**Your task:**
Write out all the records below again, switching "account name" to "username" and changing nothing else, and leave the pictures out.
>> START Record list
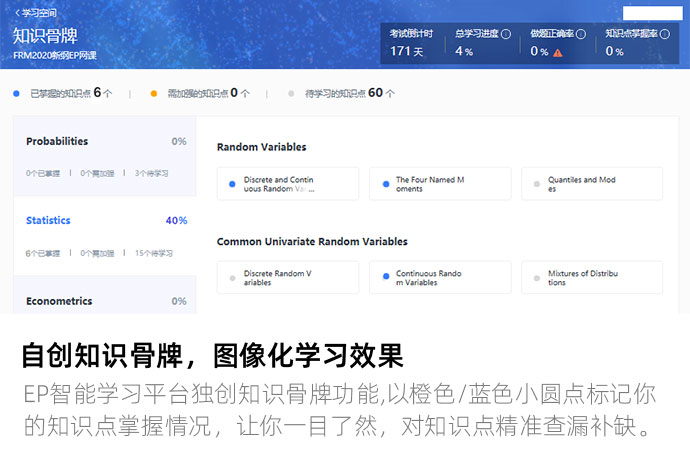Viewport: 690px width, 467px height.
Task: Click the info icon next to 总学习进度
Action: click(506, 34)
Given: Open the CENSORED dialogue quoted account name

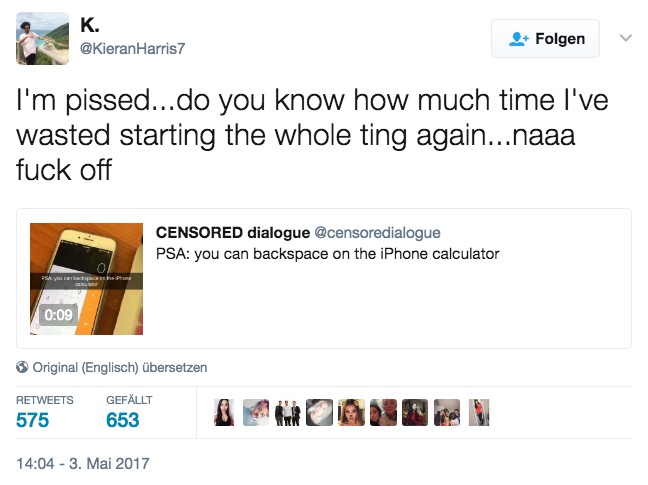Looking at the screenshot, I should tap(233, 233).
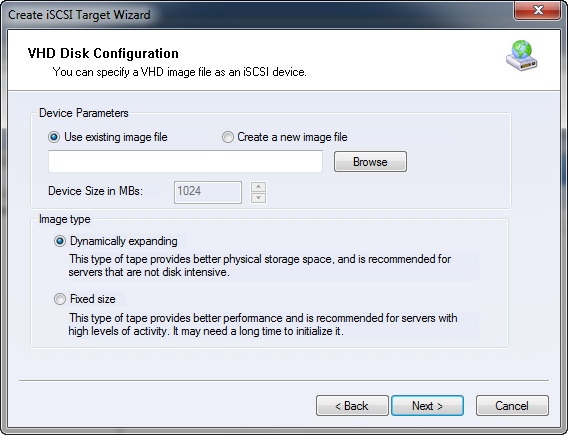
>> END Record list
**Solution:**
Viewport: 690px width, 467px height.
Task: Click the info icon next to 总学习进度
Action: click(506, 34)
Given: Open the CENSORED dialogue quoted username

Looking at the screenshot, I should tap(233, 233).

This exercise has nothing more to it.